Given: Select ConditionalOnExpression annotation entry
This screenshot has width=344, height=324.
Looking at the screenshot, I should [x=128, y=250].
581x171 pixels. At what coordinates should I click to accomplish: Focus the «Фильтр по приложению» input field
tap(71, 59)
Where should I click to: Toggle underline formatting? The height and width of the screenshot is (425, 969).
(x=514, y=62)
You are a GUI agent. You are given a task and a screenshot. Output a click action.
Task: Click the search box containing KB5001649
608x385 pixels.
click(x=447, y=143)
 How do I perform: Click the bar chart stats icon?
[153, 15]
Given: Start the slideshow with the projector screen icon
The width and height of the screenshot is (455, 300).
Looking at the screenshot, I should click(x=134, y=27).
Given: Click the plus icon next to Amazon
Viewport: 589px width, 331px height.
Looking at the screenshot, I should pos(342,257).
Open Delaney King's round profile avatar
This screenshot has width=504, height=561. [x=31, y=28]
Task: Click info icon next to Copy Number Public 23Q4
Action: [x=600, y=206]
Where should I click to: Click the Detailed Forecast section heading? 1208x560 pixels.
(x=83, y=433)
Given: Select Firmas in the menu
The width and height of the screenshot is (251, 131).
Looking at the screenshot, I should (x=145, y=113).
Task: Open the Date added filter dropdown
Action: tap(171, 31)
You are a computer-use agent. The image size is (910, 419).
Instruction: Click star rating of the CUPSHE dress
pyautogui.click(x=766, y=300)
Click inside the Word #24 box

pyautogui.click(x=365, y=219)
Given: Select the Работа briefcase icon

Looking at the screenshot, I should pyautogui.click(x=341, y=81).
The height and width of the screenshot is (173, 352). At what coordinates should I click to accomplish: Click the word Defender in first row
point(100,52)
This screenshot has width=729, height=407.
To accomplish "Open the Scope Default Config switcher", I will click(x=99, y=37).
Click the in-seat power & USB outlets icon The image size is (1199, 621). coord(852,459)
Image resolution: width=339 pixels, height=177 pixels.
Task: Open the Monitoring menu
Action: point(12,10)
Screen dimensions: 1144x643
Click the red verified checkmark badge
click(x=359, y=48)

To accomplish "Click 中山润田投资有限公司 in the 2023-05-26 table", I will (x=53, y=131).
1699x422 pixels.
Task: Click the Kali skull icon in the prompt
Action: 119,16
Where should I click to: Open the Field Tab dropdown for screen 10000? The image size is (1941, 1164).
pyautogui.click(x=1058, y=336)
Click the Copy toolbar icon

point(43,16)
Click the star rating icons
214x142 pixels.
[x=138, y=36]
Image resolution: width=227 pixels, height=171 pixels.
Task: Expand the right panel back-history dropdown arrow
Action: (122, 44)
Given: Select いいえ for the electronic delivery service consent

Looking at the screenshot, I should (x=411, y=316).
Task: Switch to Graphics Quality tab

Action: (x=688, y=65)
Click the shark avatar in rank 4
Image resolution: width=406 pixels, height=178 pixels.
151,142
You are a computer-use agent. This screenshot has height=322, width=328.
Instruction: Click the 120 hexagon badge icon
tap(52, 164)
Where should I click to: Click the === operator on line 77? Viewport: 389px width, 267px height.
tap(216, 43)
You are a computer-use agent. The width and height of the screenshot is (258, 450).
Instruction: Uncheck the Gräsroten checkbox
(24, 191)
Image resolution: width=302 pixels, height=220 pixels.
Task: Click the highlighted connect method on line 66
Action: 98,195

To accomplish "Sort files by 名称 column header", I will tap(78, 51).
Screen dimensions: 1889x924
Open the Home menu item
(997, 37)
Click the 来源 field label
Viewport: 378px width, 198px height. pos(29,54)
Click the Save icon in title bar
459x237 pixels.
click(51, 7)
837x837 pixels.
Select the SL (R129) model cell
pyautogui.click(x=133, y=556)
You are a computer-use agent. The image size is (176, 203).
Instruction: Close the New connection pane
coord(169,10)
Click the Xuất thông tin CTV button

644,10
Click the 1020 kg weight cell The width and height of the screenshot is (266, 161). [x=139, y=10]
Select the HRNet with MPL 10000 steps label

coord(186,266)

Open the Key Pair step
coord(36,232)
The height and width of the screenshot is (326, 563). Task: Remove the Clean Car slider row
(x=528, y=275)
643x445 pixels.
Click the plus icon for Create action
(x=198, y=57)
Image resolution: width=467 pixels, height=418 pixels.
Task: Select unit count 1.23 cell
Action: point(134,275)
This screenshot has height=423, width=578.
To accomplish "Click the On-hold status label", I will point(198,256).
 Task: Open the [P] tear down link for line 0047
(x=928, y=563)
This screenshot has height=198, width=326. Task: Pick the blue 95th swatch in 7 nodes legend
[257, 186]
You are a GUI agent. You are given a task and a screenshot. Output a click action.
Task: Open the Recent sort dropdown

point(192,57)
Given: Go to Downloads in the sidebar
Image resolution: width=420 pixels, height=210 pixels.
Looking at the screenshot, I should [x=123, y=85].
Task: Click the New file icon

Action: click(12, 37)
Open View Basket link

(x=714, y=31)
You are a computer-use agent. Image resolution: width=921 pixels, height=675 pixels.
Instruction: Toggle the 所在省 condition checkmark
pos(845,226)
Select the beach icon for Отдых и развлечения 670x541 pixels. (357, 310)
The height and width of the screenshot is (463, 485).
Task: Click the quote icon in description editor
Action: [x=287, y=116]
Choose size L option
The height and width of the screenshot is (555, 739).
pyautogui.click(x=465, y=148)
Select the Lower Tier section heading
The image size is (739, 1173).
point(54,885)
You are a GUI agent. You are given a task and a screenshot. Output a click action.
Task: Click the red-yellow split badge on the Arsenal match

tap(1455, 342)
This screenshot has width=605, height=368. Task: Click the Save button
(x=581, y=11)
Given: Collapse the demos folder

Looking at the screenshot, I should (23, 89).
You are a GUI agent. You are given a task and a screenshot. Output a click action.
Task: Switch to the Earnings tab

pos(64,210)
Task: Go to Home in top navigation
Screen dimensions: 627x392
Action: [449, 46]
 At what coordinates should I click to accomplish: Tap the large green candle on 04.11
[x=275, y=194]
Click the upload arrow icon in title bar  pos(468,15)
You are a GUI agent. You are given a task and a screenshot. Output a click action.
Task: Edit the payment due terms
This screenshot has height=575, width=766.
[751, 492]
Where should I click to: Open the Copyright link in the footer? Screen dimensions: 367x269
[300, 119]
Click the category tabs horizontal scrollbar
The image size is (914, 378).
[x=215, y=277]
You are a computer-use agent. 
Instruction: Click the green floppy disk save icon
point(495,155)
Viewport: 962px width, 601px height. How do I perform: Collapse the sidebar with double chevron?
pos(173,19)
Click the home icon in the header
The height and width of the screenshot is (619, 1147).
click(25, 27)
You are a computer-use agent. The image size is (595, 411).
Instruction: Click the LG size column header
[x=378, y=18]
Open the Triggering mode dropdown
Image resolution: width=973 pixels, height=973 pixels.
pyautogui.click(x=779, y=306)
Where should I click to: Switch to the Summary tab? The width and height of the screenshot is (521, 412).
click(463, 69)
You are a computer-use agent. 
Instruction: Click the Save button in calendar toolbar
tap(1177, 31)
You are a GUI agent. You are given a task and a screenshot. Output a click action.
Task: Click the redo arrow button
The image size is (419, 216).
-=-=-
Transcribe these lines word for word.

Given: Select ConditionalOnExpression annotation entry
This screenshot has width=344, height=324.
Looking at the screenshot, I should [x=128, y=250].
581x171 pixels. At what coordinates should I click to accomplish: Focus the «Фильтр по приложению» input field
tap(71, 59)
Where should I click to: Toggle underline formatting? The height and width of the screenshot is (425, 969).
(x=514, y=62)
You are a GUI agent. You are given a task and a screenshot. Output a click action.
Task: Click the search box containing KB5001649
608x385 pixels.
click(x=447, y=143)
 How do I perform: Click the bar chart stats icon?
[153, 15]
Given: Start the slideshow with the projector screen icon
The width and height of the screenshot is (455, 300).
Looking at the screenshot, I should click(x=134, y=27).
Given: Click the plus icon next to Amazon
Viewport: 589px width, 331px height.
Looking at the screenshot, I should pos(342,257).
Open Delaney King's round profile avatar
This screenshot has width=504, height=561. [x=31, y=28]
Task: Click info icon next to Copy Number Public 23Q4
Action: [x=600, y=206]
Where should I click to: Click the Detailed Forecast section heading? 1208x560 pixels.
(x=83, y=433)
Given: Select Firmas in the menu
The width and height of the screenshot is (251, 131).
Looking at the screenshot, I should (x=145, y=113).
Task: Open the Date added filter dropdown
Action: tap(171, 31)
You are a computer-use agent. The image size is (910, 419).
Instruction: Click star rating of the CUPSHE dress
pyautogui.click(x=766, y=300)
Click inside the Word #24 box

pyautogui.click(x=365, y=219)
Given: Select the Работа briefcase icon

Looking at the screenshot, I should pyautogui.click(x=341, y=81).
The height and width of the screenshot is (173, 352). At what coordinates should I click to accomplish: Click the word Defender in first row
point(100,52)
This screenshot has width=729, height=407.
To accomplish "Open the Scope Default Config switcher", I will click(x=99, y=37).
Click the in-seat power & USB outlets icon The image size is (1199, 621). coord(852,459)
Image resolution: width=339 pixels, height=177 pixels.
Task: Open the Monitoring menu
Action: point(12,10)
Screen dimensions: 1144x643
Click the red verified checkmark badge
click(x=359, y=48)

To accomplish "Click 中山润田投资有限公司 in the 2023-05-26 table", I will (x=53, y=131).
1699x422 pixels.
Task: Click the Kali skull icon in the prompt
Action: 119,16
Where should I click to: Open the Field Tab dropdown for screen 10000? The image size is (1941, 1164).
pyautogui.click(x=1058, y=336)
Click the Copy toolbar icon

point(43,16)
Click the star rating icons
214x142 pixels.
[x=138, y=36]
Image resolution: width=227 pixels, height=171 pixels.
Task: Expand the right panel back-history dropdown arrow
Action: (122, 44)
Given: Select いいえ for the electronic delivery service consent

Looking at the screenshot, I should (x=411, y=316).
Task: Switch to Graphics Quality tab

Action: (x=688, y=65)
Click the shark avatar in rank 4
Image resolution: width=406 pixels, height=178 pixels.
151,142
You are a computer-use agent. This screenshot has height=322, width=328.
Instruction: Click the 120 hexagon badge icon
tap(52, 164)
Where should I click to: Click the === operator on line 77? Viewport: 389px width, 267px height.
tap(216, 43)
You are a computer-use agent. The width and height of the screenshot is (258, 450).
Instruction: Uncheck the Gräsroten checkbox
(24, 191)
Image resolution: width=302 pixels, height=220 pixels.
Task: Click the highlighted connect method on line 66
Action: 98,195

To accomplish "Sort files by 名称 column header", I will tap(78, 51).
Screen dimensions: 1889x924
Open the Home menu item
(997, 37)
Click the 来源 field label
Viewport: 378px width, 198px height. pos(29,54)
Click the Save icon in title bar
459x237 pixels.
click(51, 7)
837x837 pixels.
Select the SL (R129) model cell
pyautogui.click(x=133, y=556)
You are a computer-use agent. The image size is (176, 203).
Instruction: Close the New connection pane
coord(169,10)
Click the Xuất thông tin CTV button

644,10
Click the 1020 kg weight cell The width and height of the screenshot is (266, 161). [x=139, y=10]
Select the HRNet with MPL 10000 steps label

coord(186,266)

Open the Key Pair step
coord(36,232)
The height and width of the screenshot is (326, 563). Task: Remove the Clean Car slider row
(x=528, y=275)
643x445 pixels.
Click the plus icon for Create action
(x=198, y=57)
Image resolution: width=467 pixels, height=418 pixels.
Task: Select unit count 1.23 cell
Action: point(134,275)
This screenshot has height=423, width=578.
To accomplish "Click the On-hold status label", I will point(198,256).
 Task: Open the [P] tear down link for line 0047
(x=928, y=563)
This screenshot has height=198, width=326. Task: Pick the blue 95th swatch in 7 nodes legend
[257, 186]
You are a GUI agent. You are given a task and a screenshot. Output a click action.
Task: Open the Recent sort dropdown

point(192,57)
Given: Go to Downloads in the sidebar
Image resolution: width=420 pixels, height=210 pixels.
Looking at the screenshot, I should [x=123, y=85].
Task: Click the New file icon

Action: click(12, 37)
Open View Basket link

(x=714, y=31)
You are a computer-use agent. Image resolution: width=921 pixels, height=675 pixels.
Instruction: Toggle the 所在省 condition checkmark
pos(845,226)
Select the beach icon for Отдых и развлечения 670x541 pixels. (357, 310)
The height and width of the screenshot is (463, 485).
Task: Click the quote icon in description editor
Action: [x=287, y=116]
Choose size L option
The height and width of the screenshot is (555, 739).
pyautogui.click(x=465, y=148)
Select the Lower Tier section heading
The image size is (739, 1173).
point(54,885)
You are a GUI agent. You are given a task and a screenshot. Output a click action.
Task: Click the red-yellow split badge on the Arsenal match

tap(1455, 342)
This screenshot has width=605, height=368. Task: Click the Save button
(x=581, y=11)
Given: Collapse the demos folder

Looking at the screenshot, I should (23, 89).
You are a GUI agent. You are given a task and a screenshot. Output a click action.
Task: Switch to the Earnings tab

pos(64,210)
Task: Go to Home in top navigation
Screen dimensions: 627x392
Action: [449, 46]
 At what coordinates should I click to accomplish: Tap the large green candle on 04.11
[x=275, y=194]
Click the upload arrow icon in title bar  pos(468,15)
You are a GUI agent. You are given a task and a screenshot. Output a click action.
Task: Edit the payment due terms
This screenshot has height=575, width=766.
[751, 492]
Where should I click to: Open the Copyright link in the footer? Screen dimensions: 367x269
[300, 119]
Click the category tabs horizontal scrollbar
The image size is (914, 378).
[x=215, y=277]
You are a computer-use agent. 
Instruction: Click the green floppy disk save icon
point(495,155)
Viewport: 962px width, 601px height. How do I perform: Collapse the sidebar with double chevron?
pos(173,19)
Click the home icon in the header
The height and width of the screenshot is (619, 1147).
click(25, 27)
You are a computer-use agent. The image size is (595, 411).
Instruction: Click the LG size column header
[x=378, y=18]
Open the Triggering mode dropdown
Image resolution: width=973 pixels, height=973 pixels.
pyautogui.click(x=779, y=306)
Where should I click to: Switch to the Summary tab? The width and height of the screenshot is (521, 412).
click(463, 69)
You are a computer-use agent. 
Instruction: Click the Save button in calendar toolbar
tap(1177, 31)
You are a GUI agent. You are given a task and a screenshot. Output a click action.
Task: Click the redo arrow button
The image size is (419, 216).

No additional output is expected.